Con Real, Adele Tulli forza i confini del genere documentario per esplorare il mondo del web tra realtà virtuale, avatar, influencer e YouTuber. La regista di Normal sceglie, stavolta, la via della futura "normalità" (per qualcuno già "presente") per esplorare la rete utilizzando un linguaggio innovativo, frutto di un notevole impegno sul piano tecnico. Un viaggio pionieristico e rivoluzionario sia sul piano del contenuto che della forma, nato da una riflessione legata a un momento particolare, come rivela Tulli.
"Le suggestioni alla base di Real sono nate durante la pandemia. In una situazione impensabile in cui l'unico accesso all'esterno erano gli schermi ho cominciato a scrivere le prime idee" spiega la regista. "Poi c'è stata una lunga fase di ricerca in cui abbiamo incontrato esperti, accademici, filosofi per arrivare a fondo nella trama. L'idea era raccogliere storie diverse per raccontare i vari aspetti del vivere interconnesso. In contemporanea abbiamo fatto i primi test di ripresa per previsualizzare il risultato".
Real: l'umano visto dal digitale
Guru mediatici, camgirl, avatar, strani alieni che si aggirano per e città. La fauna digitale che popola Real è decisamente variegata, ma come garantisce Adele Tulli, a esclusione dell'alieno che si aggira per Venezia, tutti i personaggi reali e virtuali che appaiono nel film sono esistenti. "Ho vissuto a lungo a Londra, una città invasa da telecamere di sorveglianza" ci dice. "Un giorno ho visto un uomo che si è messo una maschera da alieno sotto una telecamera e se ne è andato a Trafalgar Square attirando la curiosità dei turisti. Volevo tenerlo nel mio racconto". Per dar vita a Real, Adele Tulli ha usato internet come un "archivio della contemporaneità" identificandone i trend del momento. E così assistiamo alla crisi dei creatori di contenuti, che in un momento del film denunciano il loro digital burnout, confessando di sentirsi depressi e incapaci di proseguire nelle loro attività mentre la loro crisi viene accuratamente monetizzata a favor di camera.

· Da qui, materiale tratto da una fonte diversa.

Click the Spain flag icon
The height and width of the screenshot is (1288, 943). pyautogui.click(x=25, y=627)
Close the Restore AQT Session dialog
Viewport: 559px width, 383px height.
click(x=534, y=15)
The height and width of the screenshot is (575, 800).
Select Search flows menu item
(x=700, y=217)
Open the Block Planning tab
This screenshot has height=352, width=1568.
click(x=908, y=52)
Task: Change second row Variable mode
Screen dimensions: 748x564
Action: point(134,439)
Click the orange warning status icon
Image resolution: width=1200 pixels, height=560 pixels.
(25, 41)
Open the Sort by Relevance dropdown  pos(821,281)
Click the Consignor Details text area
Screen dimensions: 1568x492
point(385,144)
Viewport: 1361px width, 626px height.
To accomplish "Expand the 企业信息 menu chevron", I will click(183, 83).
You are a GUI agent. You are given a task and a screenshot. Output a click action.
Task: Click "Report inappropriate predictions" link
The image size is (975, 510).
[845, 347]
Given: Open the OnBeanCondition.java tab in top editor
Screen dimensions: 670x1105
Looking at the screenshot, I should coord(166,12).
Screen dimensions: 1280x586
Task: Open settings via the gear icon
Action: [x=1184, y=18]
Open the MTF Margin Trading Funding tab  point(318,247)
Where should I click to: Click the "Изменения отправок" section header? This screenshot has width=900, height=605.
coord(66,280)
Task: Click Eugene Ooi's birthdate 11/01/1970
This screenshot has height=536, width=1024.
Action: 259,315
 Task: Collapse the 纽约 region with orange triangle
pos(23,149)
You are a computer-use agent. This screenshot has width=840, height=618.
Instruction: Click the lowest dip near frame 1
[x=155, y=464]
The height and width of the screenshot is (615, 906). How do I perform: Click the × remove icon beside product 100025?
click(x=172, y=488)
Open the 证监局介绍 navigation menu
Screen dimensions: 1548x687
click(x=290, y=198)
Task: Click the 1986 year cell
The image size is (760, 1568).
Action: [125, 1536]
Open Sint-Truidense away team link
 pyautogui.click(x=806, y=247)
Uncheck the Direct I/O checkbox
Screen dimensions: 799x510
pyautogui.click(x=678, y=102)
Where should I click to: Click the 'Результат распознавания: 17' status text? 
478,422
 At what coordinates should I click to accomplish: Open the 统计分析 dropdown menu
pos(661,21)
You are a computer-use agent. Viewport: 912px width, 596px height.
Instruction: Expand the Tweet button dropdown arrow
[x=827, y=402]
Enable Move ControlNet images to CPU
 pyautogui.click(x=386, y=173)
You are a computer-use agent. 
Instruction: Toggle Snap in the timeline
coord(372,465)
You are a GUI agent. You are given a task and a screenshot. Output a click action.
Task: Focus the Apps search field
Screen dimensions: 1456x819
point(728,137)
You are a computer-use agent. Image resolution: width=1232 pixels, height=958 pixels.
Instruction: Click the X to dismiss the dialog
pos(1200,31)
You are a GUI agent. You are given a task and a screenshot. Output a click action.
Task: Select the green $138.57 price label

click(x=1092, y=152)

Un altro filo conduttore che emerge dai materiali assemblati da Adele Tulli è il modo in cui il sesso viene visto dai personaggi di Real. "Visto che si tratta di un incontro tra corpi, il sesso dovrebbe essere una delle poche cose che sopravvivranno alla digitalizzazione, eppure esistono delle forme virtuali molto frequentate" commenta la regista. "Nella rete il corpo, che è per natura fragile e imperfetto, scompare. Lo si può sublimare con l'immaginazione, ma questa è una direzione assolutamente nuova". Uno degli strani personaggi che popolano Real è una camgirl che passa il tempo concedendosi con ammicchi e balletti ai suoi follower chiusa al riparo della sua cameretta. "La dimensione virtuale permette ai personaggi di proteggere il corpo dai pericoli materiali, ma non da quelli virtuali. Come vediamo in Real, il personaggio cerca altre vie".
Adele Tulli su Normal: "Un invito a interrogarci su come negoziamo il desiderio di normalità"
Come reinventare il documentario
Pur rimanendo nell'ambito del genere documentario, Adele Tulli non si è mai posta limiti nell'esplorazione dei suoi confini. "Non faccio film narrativi, non racconto storie, ma costruisco riflessioni visive attorno ad alcun temi" spiega. "Cerco sempre punti di vista nuovi e stranianti, ma senza rinunciare all'empatia. Non mi spaventa la possibilità di manipolare il linguaggio e nel caso di Real il processo è stato complesso ed eccitante".
Per realizzare il film, la regista e i suoi collaboratori si sono addentrati in un territorio inesplorato da catturare con strumenti adatti. "La sfida più grande sul piano tecnico è stata girare dentro la realtà virtuale. Non esiste ancora una pratica condivisa quindi abbiamo dovuto imparare da zero. Nella piattaforma che vedete dal film mondi e avatar sono creati dagli utenti, quindi abbiamo creato un nostro avatar operatore che avesse un drone per fare le riprese. Quindi abbiamo usato i punti di vista degli avatar e due operatori invisibili dentro la realtà virtuale che in realtà sono dei gamer esperti del gioco. In più le nostre protagoniste erano una in Australia, una in America e noi in Europa. Stabilire lo schedule tenendo conto dei fusi orari è stata la cosa più difficile".